After another Crooklyn Clan mash-up (using “Money, Cash, Hoes”) the rest of Disc 2 caters to more underground tastes, with “Banned From TV”, “Da Rockwilder” and “Da Goodness” all leaning harder on the lyrics (none of these have hooks). Pharoahe Monch’s “Simon Says” – man…1999 was crazy when it came to hard hip-hop that had mainstream appeal!
The end of Disc 2 definitely feels more chilled, with an Eve single you never hear mentioned nowadays (“What Y’all Want”) leading into Eminem’s “The Way I Am”. It’s a wild mood change but of all the Eminem songs to shoehorn in, I’m glad Tim didn’t bring “Stan” or “Real Slim Shady” to the party.
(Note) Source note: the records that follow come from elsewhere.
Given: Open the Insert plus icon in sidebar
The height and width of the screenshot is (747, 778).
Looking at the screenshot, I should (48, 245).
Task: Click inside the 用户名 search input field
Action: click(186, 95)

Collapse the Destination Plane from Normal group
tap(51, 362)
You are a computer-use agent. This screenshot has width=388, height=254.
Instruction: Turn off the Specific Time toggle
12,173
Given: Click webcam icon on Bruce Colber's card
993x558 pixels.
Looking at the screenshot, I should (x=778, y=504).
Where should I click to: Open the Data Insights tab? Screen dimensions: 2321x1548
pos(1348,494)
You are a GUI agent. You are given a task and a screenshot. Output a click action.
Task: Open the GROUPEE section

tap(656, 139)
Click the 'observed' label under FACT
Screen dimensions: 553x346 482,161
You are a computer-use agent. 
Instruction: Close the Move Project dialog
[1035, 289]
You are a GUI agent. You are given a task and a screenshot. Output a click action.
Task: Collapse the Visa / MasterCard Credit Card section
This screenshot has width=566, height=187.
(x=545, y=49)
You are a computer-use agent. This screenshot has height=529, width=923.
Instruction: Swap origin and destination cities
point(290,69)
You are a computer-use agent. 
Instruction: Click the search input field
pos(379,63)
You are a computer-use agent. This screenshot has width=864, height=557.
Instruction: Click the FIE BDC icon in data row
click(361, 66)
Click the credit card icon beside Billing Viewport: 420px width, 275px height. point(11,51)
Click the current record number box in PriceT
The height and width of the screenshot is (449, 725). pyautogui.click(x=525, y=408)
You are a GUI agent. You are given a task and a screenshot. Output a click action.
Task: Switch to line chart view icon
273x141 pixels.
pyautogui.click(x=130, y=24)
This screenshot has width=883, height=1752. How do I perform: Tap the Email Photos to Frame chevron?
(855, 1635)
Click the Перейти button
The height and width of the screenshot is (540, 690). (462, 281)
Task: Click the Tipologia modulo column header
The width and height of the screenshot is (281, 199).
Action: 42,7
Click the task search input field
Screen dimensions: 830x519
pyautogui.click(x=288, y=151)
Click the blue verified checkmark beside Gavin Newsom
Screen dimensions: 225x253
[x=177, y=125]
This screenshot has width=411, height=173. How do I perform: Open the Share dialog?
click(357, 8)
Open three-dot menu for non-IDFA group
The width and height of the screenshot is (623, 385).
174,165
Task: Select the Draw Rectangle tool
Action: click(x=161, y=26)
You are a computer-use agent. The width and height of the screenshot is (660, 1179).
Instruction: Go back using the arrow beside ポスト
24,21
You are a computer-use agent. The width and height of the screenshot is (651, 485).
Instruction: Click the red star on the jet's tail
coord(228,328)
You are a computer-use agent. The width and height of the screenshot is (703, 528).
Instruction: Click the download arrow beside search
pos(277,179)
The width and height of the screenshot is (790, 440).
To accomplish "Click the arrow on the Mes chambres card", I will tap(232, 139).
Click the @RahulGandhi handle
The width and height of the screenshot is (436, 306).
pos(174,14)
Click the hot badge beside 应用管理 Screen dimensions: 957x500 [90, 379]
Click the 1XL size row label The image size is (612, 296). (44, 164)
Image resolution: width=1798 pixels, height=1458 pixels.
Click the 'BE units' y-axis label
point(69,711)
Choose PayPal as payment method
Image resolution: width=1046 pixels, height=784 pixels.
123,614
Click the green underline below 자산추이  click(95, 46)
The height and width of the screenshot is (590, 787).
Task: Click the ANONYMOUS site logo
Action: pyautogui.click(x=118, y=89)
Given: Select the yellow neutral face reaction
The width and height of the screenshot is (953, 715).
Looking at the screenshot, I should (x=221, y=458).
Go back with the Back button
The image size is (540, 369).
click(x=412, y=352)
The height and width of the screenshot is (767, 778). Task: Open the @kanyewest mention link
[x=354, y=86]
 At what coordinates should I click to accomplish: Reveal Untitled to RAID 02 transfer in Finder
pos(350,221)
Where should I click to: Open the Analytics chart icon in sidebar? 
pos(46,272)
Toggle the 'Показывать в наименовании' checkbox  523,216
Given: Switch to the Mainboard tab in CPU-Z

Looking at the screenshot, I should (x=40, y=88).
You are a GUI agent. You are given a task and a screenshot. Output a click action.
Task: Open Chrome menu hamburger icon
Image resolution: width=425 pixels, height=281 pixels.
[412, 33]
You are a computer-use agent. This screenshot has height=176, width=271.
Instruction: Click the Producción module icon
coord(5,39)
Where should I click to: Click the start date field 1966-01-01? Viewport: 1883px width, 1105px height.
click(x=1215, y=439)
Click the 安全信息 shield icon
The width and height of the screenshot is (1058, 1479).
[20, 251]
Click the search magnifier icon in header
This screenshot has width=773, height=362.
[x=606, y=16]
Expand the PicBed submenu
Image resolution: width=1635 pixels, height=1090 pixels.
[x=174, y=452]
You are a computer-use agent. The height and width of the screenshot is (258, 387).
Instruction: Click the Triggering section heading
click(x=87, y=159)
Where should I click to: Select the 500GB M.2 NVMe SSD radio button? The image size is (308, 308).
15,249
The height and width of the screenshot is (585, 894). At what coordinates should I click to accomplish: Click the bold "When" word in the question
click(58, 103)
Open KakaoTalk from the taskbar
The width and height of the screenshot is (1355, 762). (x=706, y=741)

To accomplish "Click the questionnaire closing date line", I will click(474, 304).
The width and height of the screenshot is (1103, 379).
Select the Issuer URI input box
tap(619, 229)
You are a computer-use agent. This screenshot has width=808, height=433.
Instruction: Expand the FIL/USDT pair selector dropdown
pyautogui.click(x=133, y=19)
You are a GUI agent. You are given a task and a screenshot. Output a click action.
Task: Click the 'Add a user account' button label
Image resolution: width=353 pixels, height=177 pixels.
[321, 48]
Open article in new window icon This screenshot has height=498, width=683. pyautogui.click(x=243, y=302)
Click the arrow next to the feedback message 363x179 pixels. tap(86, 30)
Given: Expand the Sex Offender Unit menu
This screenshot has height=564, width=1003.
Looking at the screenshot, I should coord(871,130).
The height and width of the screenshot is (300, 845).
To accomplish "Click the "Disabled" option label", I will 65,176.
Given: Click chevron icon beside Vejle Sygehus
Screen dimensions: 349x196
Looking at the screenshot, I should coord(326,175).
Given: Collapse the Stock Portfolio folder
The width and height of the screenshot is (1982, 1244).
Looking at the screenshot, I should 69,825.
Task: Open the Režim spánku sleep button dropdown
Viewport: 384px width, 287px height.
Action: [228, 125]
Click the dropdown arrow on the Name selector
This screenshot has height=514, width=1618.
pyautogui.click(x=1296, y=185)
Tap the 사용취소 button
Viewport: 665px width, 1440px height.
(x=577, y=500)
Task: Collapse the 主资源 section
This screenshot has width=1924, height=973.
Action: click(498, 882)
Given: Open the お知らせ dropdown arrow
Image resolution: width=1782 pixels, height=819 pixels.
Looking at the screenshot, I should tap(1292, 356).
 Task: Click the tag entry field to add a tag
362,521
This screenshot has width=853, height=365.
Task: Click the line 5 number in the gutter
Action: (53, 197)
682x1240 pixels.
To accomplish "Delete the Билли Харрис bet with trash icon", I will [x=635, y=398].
You even get some J Dilla, with “Pause”, the wonderful “Come Again” from Doug E Fresh, and Westwood ends with Reflection Eternal’s “The Blast”. Those last three are about as hip-hop as it gets and feels like a reminder – no matter how far Westwood has come, he knows his shit. I remember being a drunken student at the aforementioned Westwood party fifteen years ago, requesting Bumpy Knuckles from Tim because I was down that “underground hip-hop rabbit hole” at that age. His response still sticks with me: “I’d love to, my brother, but read the crowd. Ain’t no women dancing to Bumpy Knuckles.” He was right, of course, and the way he nonchalantly thanks his listeners to close out two discs of heavyweight hip-hop is a nice touch.
A criticism of this record, and one that is often thrown at Westwood in general, is the complete lack of British talent on display. This is 100% American hip-hop and he did a lot to further their careers, but I don’t think a lot of UK hip-hop at the time would have fit in with this style. He did start to include both UK and Jamaican artists in his later CDs, even releasing the confusingly titled “Westwood: UK Hip-Hop 2002 Vol. 1” which never saw another volume. But a lot of the UK hip-hop wasn’t designed for shaking your ass to, or testing out that subwoofer in your customized Vauxhall Nova. We had to wait a few more years for Grime to arrive.
I think Westwood managed to include a bit of everything that hip-hop had to offer in 2000. This is both a party record and something you’d play in your car – something the men and women would both rock out to (as sexist as that sounds). That was the goal and for the most part, Westwood succeeded at collating the biggest and best singles that boasted mainstream appeal – records a DJ would play in the club. And the best thing Westwood did with these compilations was he let the music do the talking because if he talked all over these tracks like some of his US counterparts did, with that over-the-top style that’s difficult to take seriously, I doubt the British public would have lapped up his compilations the way they did.